Turkle begins her book with a background of her research—30 years worth—demonstrating the time and effort that has gone into her life’s work. She explains about robots, how we have become dependent on them, what they do for us now, and what we expect them to be able to do for us. Turkle observes that as humans, we constantly are trying to build perfection, and pride ourselves in seeking such a solution to our insecurities; our makeshift substitution for having to face others in a very erratic society.
Similarly, Turkle also analyzes that we are drawn to robots even more because of said insecurities. She gives us the example of Edna, and 82 year old woman who lives on her own. Edna is having her granddaughter Gail over for a visit along with her two-year-old daughter Amy. The research team has a surprise; My Real Baby, a robotic and very life-like baby doll. When the team arrives, Edna is focused on Amy. After about half an hour the team gives Edna the My Real Baby, and Amy begins to ask for a cookie but these requests are ignored; “the atmosphere is quiet, even surreal: a great grandmother entranced by a robot baby, a neglected two-year-old, a shocked mother, and researchers nervously coughing in discomfort.” (p. 117) After the visit with the doll, the researchers ask Edna about what she felt when she had the doll. Edna tells them that she felt no connection whatsoever to the doll, but Turkle explains that Edna had entered somewhat of an “altered state” and was “happy to relive the past and to have a heightened experience of the present.” (p.119)
She cements these theories in an engaging and deeply psychoanalytic prose explaining that we have become so immersed in social media that “online, we have invented ways of being with people that turn them into something close to objects.” (p. 168) She explains that when we get overwhelmed with many e-mails, Tweets, Facebook notifications and personal messages, we begin to depersonalize; we treat friends as our fans, and group them together, detaching ourselves emotionally simply because that face-to-face connection no longer exists.

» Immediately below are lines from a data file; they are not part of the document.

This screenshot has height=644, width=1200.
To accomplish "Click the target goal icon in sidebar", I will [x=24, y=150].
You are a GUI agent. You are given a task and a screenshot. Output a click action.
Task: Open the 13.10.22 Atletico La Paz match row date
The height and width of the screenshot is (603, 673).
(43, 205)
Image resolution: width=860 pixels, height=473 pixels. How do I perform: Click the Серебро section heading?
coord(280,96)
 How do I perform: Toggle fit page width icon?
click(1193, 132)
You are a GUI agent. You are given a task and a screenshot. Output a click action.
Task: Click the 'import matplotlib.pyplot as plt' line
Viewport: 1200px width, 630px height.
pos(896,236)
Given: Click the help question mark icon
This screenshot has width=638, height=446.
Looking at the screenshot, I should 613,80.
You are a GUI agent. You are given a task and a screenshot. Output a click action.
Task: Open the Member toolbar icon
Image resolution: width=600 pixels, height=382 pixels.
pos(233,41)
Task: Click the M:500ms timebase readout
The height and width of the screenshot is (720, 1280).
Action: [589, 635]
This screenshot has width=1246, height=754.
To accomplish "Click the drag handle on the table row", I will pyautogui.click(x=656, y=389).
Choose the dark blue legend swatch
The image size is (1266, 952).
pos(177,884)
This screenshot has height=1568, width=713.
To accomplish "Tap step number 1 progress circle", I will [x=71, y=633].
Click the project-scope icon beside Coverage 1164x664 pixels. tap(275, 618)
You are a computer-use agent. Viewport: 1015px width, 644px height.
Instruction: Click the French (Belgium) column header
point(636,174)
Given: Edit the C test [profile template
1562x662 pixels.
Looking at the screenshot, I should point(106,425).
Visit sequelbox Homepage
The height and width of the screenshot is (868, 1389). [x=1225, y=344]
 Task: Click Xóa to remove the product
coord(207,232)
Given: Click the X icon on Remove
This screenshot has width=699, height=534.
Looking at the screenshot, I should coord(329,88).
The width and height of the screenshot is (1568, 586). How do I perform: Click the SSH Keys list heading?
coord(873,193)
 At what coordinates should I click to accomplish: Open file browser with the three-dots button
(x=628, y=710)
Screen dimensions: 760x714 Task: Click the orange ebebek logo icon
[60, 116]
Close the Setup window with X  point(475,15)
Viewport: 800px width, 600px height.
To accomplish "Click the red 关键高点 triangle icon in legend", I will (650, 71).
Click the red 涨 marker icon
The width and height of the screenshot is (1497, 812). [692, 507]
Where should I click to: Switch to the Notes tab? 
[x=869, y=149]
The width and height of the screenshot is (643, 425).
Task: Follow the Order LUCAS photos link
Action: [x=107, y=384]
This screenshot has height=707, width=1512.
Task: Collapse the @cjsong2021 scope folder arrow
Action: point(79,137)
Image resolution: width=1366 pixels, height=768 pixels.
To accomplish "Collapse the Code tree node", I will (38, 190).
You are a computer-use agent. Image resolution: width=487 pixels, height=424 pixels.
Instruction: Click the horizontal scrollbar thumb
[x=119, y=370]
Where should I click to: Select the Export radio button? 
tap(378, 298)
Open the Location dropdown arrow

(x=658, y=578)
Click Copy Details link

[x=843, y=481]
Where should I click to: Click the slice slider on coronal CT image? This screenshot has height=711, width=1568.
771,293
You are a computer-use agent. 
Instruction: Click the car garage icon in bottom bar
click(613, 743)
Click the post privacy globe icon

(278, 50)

We find ourselves caring less about individuals and treat them as “things”, and often we ourselves become a part of the collective virtual “world”; the Web.
While we are being presented with all of this information on how we attach ourselves to technology, the book would have benefitted a bit more had she probed more into the why we dissociate ourselves from each other, and prefer to use these virtual mediums to communicate. We are oftentimes presented with the same paradigm; as humans we are inherently insecure about ourselves and seek to remedy this. While Turkle does provide quotes and interviews of actual people she has come to study; some being very concise psychological, mental, and emotional proofs, we don’t get to see the same depth as of exactly how we do it.
Turkle has written a very ground-breaking book. I recommend it for anyone who wants to see just how much we, as humans and as a society in general, have immersed ourselves and become so dependent on incorporating the Internet, social media, virtual life (including robots of all types) into our already busy lives.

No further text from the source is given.